● **YOUR OBJECTIVE**
Reproduce verbatim everything in the entries below from the line containing "Switch to the Research tab" down to the line containing "will click(385, 121).", including both of those lines.

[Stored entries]
********
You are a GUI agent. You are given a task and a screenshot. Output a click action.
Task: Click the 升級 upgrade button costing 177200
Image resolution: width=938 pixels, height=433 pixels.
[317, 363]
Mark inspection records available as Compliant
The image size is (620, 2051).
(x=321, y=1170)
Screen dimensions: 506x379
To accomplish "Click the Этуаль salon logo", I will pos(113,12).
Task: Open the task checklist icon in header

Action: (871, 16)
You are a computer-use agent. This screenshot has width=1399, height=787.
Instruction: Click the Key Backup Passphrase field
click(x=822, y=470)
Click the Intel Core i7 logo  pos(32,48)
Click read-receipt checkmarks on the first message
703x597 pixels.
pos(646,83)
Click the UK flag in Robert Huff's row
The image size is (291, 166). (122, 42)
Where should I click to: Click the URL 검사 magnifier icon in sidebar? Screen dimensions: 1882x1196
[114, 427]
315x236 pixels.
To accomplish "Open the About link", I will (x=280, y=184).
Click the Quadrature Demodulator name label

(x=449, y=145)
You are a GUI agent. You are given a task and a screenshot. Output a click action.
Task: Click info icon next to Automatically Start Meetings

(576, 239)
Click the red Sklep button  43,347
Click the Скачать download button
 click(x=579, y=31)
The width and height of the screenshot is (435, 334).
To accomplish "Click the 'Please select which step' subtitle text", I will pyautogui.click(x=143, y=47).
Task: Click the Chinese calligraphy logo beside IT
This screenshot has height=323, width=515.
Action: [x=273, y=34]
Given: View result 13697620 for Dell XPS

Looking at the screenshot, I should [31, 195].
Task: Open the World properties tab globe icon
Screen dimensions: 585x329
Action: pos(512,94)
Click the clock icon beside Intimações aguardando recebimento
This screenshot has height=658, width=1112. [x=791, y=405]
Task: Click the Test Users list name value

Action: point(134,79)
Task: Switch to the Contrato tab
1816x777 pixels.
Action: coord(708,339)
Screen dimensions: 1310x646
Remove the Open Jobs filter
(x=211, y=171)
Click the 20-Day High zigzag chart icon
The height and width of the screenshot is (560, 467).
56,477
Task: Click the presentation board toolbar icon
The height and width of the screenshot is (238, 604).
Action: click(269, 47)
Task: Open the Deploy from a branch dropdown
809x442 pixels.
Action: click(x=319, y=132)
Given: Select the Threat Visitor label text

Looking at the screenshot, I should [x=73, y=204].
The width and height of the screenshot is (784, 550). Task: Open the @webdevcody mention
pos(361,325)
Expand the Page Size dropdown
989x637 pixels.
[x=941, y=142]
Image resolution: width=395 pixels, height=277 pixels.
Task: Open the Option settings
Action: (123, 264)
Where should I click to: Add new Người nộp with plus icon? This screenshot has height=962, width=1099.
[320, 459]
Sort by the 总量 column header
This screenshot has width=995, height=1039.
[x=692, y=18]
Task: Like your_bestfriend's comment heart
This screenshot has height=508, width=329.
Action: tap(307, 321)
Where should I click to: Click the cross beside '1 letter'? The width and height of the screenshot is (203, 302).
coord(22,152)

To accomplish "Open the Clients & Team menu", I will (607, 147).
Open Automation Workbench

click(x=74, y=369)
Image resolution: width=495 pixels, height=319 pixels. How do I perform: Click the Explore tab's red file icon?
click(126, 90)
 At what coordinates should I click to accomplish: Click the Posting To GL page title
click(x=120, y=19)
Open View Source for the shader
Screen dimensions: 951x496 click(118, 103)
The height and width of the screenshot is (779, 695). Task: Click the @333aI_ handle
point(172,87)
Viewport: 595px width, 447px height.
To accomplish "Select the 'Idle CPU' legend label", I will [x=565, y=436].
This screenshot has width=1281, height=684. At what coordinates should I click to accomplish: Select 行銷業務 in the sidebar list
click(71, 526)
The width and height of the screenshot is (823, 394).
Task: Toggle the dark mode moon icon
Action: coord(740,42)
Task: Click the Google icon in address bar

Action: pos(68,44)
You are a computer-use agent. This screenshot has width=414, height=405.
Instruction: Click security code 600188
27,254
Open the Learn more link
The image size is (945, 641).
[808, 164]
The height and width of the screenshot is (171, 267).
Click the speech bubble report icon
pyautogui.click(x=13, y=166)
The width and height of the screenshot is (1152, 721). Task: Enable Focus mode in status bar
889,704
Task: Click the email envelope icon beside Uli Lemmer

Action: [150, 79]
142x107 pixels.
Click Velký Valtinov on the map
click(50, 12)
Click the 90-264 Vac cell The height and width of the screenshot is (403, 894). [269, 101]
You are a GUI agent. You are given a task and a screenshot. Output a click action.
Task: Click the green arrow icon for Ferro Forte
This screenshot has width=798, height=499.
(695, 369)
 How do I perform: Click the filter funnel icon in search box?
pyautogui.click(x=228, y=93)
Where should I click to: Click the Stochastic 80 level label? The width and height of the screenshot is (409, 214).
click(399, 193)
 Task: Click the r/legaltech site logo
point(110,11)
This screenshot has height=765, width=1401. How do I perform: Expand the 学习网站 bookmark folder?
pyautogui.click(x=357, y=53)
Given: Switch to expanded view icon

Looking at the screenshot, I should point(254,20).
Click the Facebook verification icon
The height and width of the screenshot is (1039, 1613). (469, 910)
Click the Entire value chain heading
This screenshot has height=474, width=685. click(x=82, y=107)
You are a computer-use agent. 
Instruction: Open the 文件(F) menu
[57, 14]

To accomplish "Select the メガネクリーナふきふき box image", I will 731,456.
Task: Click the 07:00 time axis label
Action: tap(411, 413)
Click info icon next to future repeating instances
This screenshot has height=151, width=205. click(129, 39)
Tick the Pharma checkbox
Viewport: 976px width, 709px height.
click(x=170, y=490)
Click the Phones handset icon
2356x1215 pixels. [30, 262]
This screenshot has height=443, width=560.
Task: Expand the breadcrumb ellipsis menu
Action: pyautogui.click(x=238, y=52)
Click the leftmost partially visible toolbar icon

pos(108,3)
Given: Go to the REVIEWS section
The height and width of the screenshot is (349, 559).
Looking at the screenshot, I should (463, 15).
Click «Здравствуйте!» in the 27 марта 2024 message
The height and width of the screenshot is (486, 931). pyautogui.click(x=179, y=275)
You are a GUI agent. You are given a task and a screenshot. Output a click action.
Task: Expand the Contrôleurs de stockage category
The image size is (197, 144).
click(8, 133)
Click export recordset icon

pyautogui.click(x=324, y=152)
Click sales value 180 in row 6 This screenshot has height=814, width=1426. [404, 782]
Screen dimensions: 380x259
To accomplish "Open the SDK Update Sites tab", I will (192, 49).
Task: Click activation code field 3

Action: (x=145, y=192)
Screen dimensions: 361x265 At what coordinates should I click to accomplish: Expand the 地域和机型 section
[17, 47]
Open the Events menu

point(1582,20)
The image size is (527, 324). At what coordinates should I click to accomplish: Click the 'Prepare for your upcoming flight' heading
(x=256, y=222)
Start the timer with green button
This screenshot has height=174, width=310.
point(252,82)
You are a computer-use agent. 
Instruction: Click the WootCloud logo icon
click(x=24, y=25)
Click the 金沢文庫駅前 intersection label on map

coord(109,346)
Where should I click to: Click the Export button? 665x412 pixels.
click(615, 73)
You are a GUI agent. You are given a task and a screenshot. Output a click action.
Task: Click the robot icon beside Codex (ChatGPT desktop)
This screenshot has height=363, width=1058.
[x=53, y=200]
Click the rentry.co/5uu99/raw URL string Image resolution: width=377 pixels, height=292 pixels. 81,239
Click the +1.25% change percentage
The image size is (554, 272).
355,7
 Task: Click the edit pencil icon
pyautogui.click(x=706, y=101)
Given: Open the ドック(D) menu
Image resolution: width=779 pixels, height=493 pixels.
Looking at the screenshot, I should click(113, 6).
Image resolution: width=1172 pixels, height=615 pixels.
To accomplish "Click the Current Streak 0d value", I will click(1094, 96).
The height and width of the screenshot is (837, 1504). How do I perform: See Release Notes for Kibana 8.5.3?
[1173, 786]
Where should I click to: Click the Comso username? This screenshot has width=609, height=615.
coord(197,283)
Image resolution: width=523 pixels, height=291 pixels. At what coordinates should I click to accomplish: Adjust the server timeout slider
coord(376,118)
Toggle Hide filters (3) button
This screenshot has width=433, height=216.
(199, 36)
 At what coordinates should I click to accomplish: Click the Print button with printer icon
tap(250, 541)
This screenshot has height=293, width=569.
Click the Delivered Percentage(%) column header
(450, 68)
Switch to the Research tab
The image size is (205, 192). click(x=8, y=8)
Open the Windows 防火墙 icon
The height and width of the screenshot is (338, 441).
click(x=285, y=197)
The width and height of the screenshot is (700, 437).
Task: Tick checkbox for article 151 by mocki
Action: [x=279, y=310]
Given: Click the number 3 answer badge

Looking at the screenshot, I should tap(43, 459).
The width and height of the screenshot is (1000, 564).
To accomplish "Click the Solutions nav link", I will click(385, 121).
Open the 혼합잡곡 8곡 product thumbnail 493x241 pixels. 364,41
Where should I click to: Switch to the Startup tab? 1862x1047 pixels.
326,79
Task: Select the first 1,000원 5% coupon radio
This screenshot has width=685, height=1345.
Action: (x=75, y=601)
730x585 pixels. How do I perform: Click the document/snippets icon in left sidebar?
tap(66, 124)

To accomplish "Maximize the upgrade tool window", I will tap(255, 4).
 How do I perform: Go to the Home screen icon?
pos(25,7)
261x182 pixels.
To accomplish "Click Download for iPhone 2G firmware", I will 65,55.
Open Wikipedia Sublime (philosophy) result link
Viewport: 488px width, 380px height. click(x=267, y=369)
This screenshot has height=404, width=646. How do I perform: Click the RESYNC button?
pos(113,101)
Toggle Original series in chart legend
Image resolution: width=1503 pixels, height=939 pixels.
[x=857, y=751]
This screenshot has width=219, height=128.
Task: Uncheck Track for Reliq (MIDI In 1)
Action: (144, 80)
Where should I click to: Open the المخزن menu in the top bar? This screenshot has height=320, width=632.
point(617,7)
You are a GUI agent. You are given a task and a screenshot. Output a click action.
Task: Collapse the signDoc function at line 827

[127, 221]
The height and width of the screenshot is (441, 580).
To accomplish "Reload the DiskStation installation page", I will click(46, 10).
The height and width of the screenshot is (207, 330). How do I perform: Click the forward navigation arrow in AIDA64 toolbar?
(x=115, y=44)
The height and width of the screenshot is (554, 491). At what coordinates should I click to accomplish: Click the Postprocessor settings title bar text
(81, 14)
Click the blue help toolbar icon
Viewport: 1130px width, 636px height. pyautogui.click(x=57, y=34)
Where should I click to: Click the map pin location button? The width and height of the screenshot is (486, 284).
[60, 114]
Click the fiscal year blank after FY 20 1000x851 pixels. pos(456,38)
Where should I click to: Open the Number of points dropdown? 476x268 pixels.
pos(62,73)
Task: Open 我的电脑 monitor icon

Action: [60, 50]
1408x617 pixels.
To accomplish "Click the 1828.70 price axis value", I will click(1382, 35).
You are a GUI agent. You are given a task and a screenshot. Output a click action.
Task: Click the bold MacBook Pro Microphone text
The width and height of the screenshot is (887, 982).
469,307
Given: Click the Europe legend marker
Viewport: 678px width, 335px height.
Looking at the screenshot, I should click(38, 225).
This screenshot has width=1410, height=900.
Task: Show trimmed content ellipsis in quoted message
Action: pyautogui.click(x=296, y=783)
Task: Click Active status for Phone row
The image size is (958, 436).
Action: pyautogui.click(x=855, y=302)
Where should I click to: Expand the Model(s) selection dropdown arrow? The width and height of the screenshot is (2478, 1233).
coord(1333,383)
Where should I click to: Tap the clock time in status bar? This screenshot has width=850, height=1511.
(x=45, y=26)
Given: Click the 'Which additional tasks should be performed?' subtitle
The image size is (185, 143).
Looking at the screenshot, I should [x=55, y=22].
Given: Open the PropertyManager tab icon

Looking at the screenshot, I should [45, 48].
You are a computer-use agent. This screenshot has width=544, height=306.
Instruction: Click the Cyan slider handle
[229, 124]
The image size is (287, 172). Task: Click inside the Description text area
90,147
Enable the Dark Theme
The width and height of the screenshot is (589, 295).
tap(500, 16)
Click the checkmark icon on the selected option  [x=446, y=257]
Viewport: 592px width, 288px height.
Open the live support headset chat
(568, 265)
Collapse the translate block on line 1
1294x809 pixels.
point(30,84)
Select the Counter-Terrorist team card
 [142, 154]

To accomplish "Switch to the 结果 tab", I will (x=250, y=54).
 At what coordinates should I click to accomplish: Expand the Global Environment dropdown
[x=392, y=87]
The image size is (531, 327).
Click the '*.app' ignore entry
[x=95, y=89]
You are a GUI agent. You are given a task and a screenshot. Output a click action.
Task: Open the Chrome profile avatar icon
********
● **SOLUTION TO THIS TASK**
Switch to the Research tab
The image size is (205, 192). click(x=8, y=8)
Open the Windows 防火墙 icon
The height and width of the screenshot is (338, 441).
click(x=285, y=197)
The width and height of the screenshot is (700, 437).
Task: Tick checkbox for article 151 by mocki
Action: [x=279, y=310]
Given: Click the number 3 answer badge

Looking at the screenshot, I should tap(43, 459).
The width and height of the screenshot is (1000, 564).
To accomplish "Click the Solutions nav link", I will click(385, 121).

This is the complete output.